Wilmot: Ministers of the Crown, my colleagues, personal friends.
Steed: It’s ridiculous.
Wilmot: Quite, these men are from the best families. They’re British to the core!
Rather like What the Butler Saw, the setup finds suspicion falling on three individuals when vital defence secrets are known to be leaking. And at least two of them are very familiar faces, Paul Eddington’s Beaumont (2.17: Immortal Clay – The Good Life co-star Penelope Keith is credited as Nanny Brown) and Patrick Newell’s Sir George “Georgy Porgy” Collins (4.1: The Town of No Return, Mother-to-be, of course, The Android Invasion). There’s also Webster (Paul Hardwick).

*PROVIDED INFORMATION*.
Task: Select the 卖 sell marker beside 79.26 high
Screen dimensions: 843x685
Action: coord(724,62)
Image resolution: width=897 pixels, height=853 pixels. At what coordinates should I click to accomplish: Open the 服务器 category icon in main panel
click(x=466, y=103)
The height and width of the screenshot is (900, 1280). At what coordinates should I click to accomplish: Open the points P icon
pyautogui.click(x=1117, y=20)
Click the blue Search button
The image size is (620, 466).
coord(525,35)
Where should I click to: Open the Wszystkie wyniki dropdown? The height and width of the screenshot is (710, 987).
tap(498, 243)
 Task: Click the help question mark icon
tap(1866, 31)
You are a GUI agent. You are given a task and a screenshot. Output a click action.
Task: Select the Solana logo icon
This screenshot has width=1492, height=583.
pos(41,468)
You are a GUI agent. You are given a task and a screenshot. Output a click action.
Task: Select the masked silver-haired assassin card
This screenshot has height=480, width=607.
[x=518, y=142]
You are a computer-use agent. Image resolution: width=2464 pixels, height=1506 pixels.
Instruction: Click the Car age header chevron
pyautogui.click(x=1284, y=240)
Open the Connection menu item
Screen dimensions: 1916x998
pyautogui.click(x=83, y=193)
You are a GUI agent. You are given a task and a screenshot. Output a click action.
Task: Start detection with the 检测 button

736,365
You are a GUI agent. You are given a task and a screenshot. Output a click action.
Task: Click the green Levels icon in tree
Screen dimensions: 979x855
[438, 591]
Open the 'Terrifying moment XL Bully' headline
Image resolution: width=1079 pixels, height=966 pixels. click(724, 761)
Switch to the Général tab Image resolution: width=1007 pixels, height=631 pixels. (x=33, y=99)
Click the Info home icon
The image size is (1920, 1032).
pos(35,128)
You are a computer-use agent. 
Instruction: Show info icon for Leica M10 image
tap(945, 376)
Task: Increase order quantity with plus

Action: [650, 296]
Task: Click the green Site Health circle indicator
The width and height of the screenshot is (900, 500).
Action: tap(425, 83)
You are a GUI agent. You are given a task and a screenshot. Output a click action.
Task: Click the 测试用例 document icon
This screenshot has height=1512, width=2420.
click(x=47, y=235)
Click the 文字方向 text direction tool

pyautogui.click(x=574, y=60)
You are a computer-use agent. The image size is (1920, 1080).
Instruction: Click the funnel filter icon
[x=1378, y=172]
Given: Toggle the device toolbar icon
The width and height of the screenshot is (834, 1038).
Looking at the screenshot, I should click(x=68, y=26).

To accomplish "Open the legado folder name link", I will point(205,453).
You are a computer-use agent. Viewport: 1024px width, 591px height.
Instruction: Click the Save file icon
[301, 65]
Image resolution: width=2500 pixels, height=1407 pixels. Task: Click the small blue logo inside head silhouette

*WORK TO COMPLETE*.
(1) Reproduce the part of the review that opens with the words containing "Wilmot: Ministers of" and closes with "to the core!".
(2) According to the review, which actor plays Webster?
You won't need the lines above for anything here.

*TASK-BY-TASK ANSWERS*.
(1)
Wilmot: Ministers of the Crown, my colleagues, personal friends.
Steed: It’s ridiculous.
Wilmot: Quite, these men are from the best families. They’re British to the core!

(2) Paul Hardwick